Your goal ::
Below are records; output exactly the lines from the one with "以澡會友、同病相聯 (885, 746)" through their final line.

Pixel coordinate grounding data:
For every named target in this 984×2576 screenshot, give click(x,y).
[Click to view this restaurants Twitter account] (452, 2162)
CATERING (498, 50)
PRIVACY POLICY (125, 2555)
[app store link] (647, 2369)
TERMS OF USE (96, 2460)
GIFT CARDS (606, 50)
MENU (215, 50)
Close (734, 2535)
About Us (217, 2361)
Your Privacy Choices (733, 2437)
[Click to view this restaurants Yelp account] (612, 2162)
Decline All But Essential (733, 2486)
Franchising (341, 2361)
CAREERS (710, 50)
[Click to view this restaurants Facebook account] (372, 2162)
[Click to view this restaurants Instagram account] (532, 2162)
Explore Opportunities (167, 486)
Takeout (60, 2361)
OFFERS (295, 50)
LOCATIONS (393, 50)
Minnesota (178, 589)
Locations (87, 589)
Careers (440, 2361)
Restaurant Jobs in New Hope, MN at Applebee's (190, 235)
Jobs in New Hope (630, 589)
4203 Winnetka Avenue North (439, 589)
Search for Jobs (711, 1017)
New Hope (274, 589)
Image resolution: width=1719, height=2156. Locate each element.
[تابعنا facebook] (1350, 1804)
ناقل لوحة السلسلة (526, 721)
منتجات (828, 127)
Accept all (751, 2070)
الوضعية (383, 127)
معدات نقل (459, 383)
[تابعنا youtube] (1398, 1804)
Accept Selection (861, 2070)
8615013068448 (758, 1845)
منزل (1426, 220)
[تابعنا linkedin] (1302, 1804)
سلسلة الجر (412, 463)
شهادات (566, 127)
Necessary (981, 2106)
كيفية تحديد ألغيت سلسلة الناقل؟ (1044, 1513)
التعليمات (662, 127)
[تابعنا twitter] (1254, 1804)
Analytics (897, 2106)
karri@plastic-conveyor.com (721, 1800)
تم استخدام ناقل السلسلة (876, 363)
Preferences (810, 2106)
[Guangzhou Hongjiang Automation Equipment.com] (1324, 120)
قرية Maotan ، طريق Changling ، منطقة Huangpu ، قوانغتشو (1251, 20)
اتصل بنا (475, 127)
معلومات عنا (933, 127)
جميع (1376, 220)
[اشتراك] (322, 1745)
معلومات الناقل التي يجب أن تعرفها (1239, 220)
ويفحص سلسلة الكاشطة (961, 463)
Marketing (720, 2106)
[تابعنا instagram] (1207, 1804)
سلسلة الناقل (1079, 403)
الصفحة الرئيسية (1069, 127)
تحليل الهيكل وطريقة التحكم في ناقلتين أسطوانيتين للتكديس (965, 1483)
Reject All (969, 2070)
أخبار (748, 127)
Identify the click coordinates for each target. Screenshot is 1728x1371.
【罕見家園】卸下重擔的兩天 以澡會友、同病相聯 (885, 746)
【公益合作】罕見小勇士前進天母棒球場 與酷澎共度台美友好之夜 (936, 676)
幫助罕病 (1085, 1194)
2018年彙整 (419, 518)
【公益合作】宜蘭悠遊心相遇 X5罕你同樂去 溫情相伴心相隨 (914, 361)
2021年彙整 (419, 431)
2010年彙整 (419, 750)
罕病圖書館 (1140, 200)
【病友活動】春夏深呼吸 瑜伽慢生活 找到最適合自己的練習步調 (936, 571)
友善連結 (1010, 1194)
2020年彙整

Completed exercise ::
【罕見家園】卸下重擔的兩天 以澡會友、同病相聯 (885, 746)
【公益合作】罕見小勇士前進天母棒球場 與酷澎共度台美友好之夜 (936, 676)
幫助罕病 (1085, 1194)
2018年彙整 (419, 518)
【公益合作】宜蘭悠遊心相遇 X5罕你同樂去 溫情相伴心相隨 (914, 361)
2021年彙整 (419, 431)
2010年彙整 (419, 750)
罕病圖書館 (1140, 200)
【病友活動】春夏深呼吸 瑜伽慢生活 找到最適合自己的練習步調 (936, 571)
友善連結 (1010, 1194)
2020年彙整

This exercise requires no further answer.